Gretchen knocked back her drink in a couple of swallows and held out her glass. I looked at May Ling.
'Go ahead. It usually takes three or four to put her on her ear.'
I prepared the drink but didn't make it as strong; I wanted her to talk sense. Gretchen took it without thanking me. She looked annoyed at the signs of spillage on her clothes but shrugged. She kicked off her stilettos and tucked her legs up under her. Still limber despite the hypo and the gin.
'Well, this is cosy, sis. The thug's a gun driver and can mix a good drink. How is he in the sack?'
'I wouldn't know,' May Ling said. 'Where we were was that you as good as told us that you were fucking Richard Malouf and that him faking his death, which could be what happened, leaves you feeling angry. What was going on?'
'Why do you care?' Gretchen said.
'I'll tell you why,' I said. 'Two people are dead-your husband, the man who was ID'd as Malouf-and some very heavy people are looking for him. They've terrorised one woman, scared the shit out of May Ling and Miles Standish and put me in hospital. Malouf stole a lot of money from me and other people. I'd like to get it back, but there's other people who're a lot keener.'
Gretchen giggled. The gin was getting to her and I wished I hadn't made the first one so strong, but maybe it was the low sugar having an effect. 'I like the bit about May and Miles being scared shitless.'
May Ling sipped her wine. 'You won't like it so much when I tell Freddy Wong that you were fucking the guy he's looking for so hard.'
Gretchen's face lost colour and I thought she was going to go into another faint. She drained her glass and dropped it onto the floor before wrapping her arms around herself and shaking uncontrollably. May Ling jumped up and went to her.
'Sunny, Sunny, what is it?'
Gretchen half rose from her chair and collapsed into her sister's arms. They clung to each other with Gretchen sobbing softly and May Ling making soothing noises. I felt shut out, invisible. Eventually Gretchen became quiet, passive, and May Ling stayed crouched by her chair. Gretchen drew in a long, painful breath.
'Could you get me a cigarette, May?'
May Ling got the packet from Gretchen's bag, lit a cigarette and handed it to her. Gretchen puffed and then handed it back. May Ling snuffed it out in a big ceramic ashtray on the coffee table.

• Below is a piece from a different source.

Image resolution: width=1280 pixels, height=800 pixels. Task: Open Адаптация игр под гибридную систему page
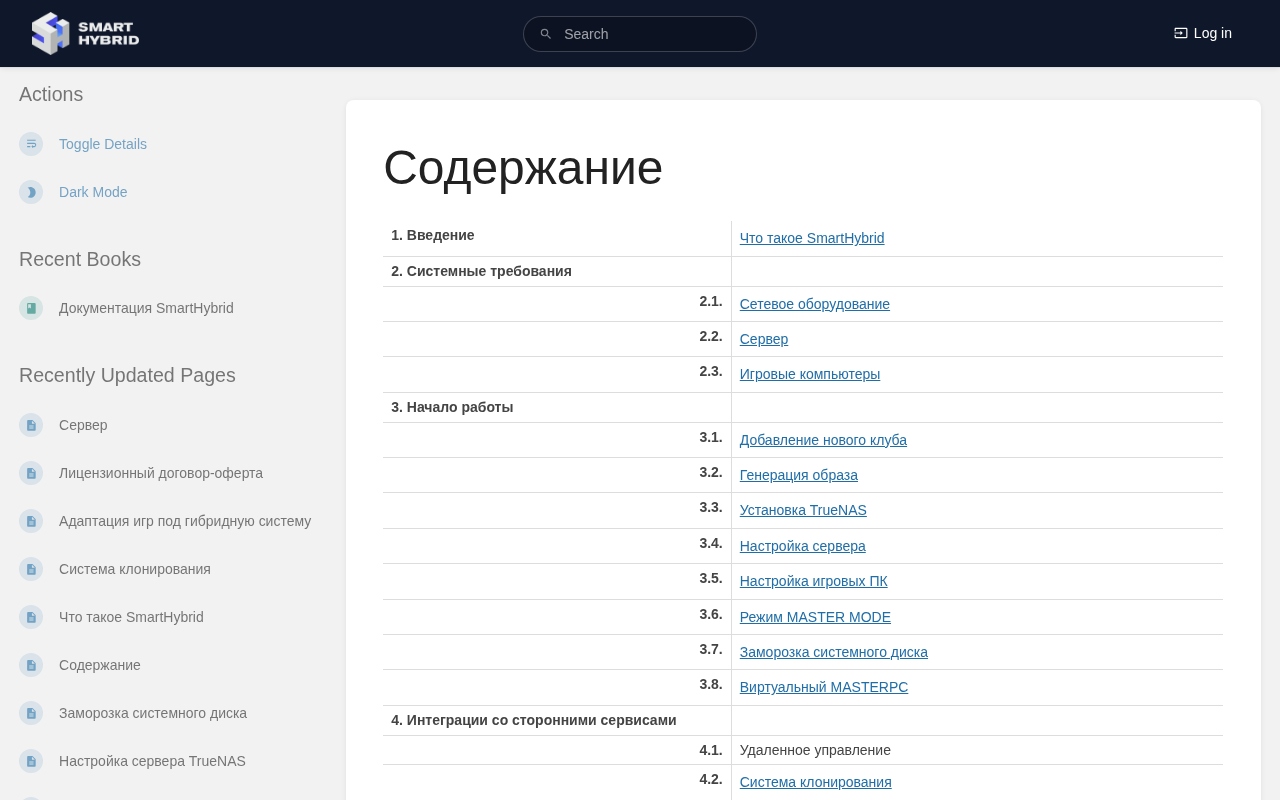185,521
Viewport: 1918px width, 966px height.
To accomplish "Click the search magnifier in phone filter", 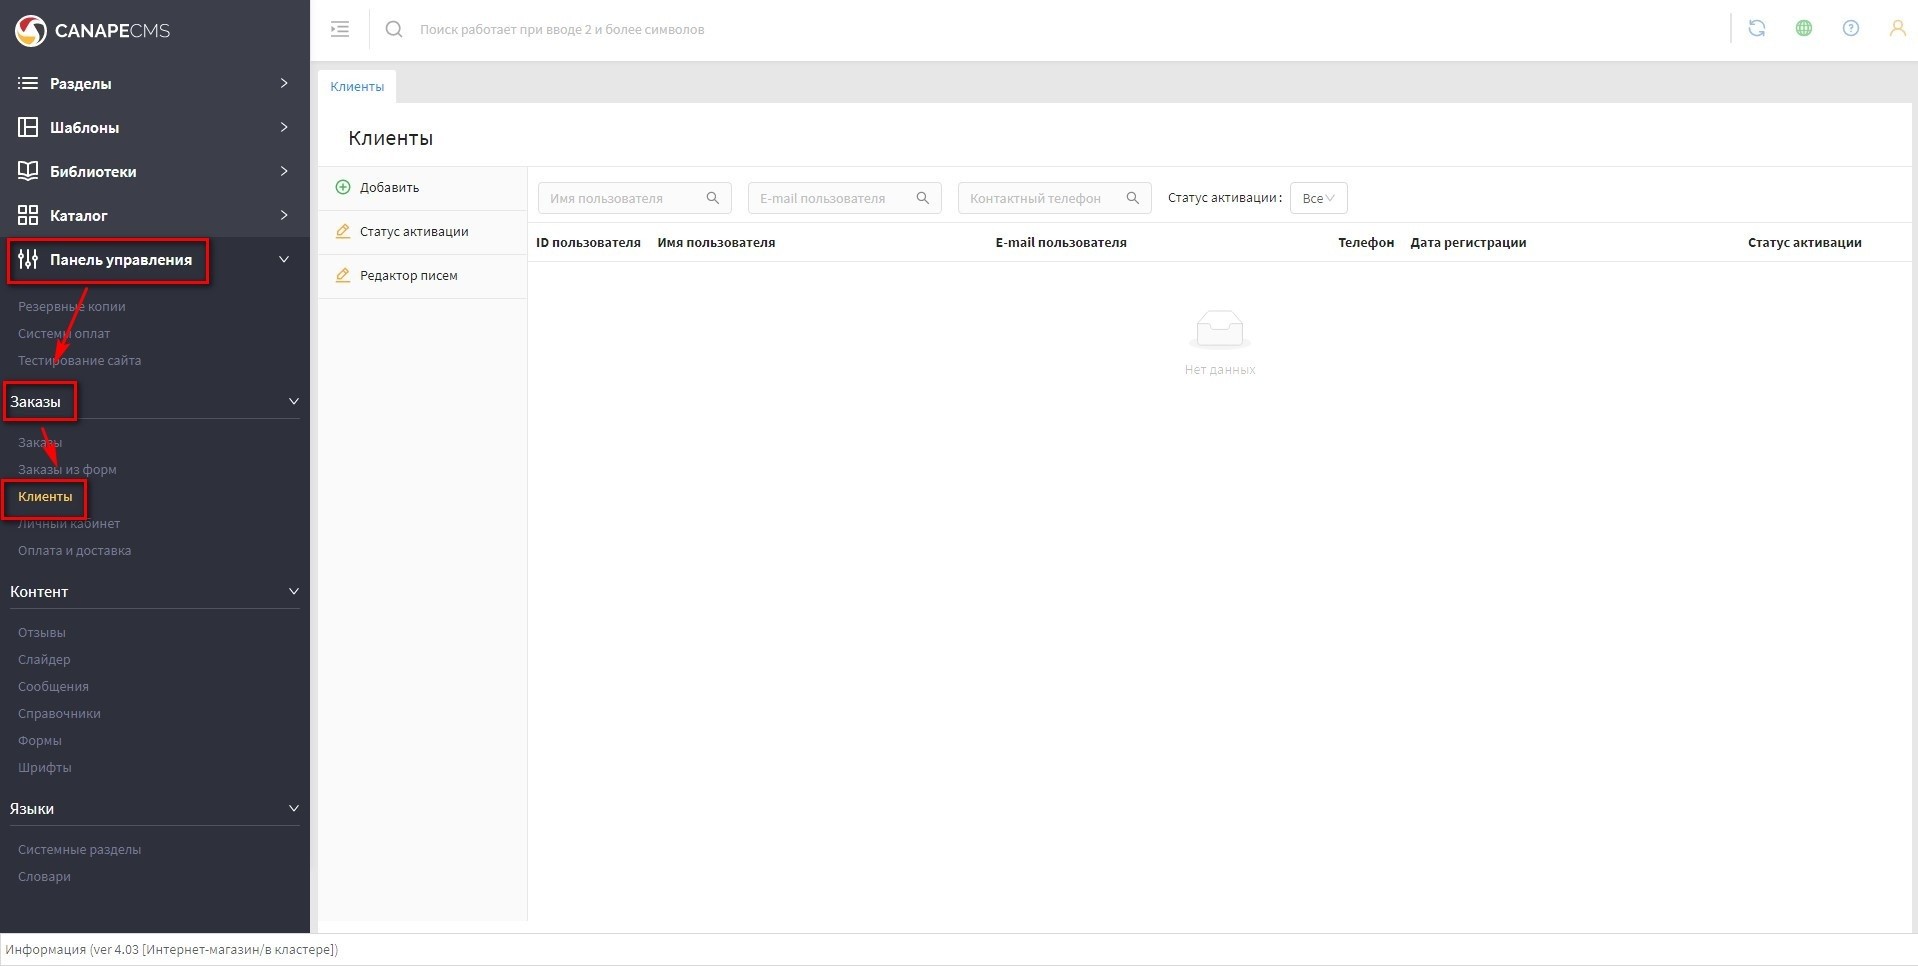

Gretchen was wearing a blue silk dress with long, loose sleeves buttoned at the wrist. It was still damp with the sweat induced by the hypo. With some difficulty, she undid the button on the left and pushed the sleeve up. Livid injection marks stood out against her smooth, ivory skin.
'Freddy got me hooked,' she said. 'Really hooked. No one else can supply me-no one ever!'
18
May Ling got Gretchen steadied down and onto coffee rather than gin. She worked her way through a good many cigarettes as she told us that Freddy Wong had introduced her to heroin after she'd learned of Malouf's death. She'd been intensely involved with him for some time and she took the news hard. The death of her husband was a second, but minor, shock. When May Ling asked her how she'd become so involved with Freddy, Gretchen had recovered enough to read some signs.
'Freddy's got to you, too, hasn't he? I can tell from the way you reacted to his name. So, you first.'
'Debt. He lent me money,' May Ling said. 'You?'
'Gambling.'
Gretchen said she knew Freddy was dangerous and had always avoided him, but when she took up with Malouf and was drawn into high stakes gambling, she'd caught the bug and got deep in debt to Freddy.
'I've got an addictive personality,' Gretchen said. 'And other problems.'
May Ling bit back a response although her sympathy for her sister was ebbing fast. They were both smoking now, and a fug was building up in the room, something you don't experience much these days. Gretchen lit another cigarette from the butt of her previous one and looked at me.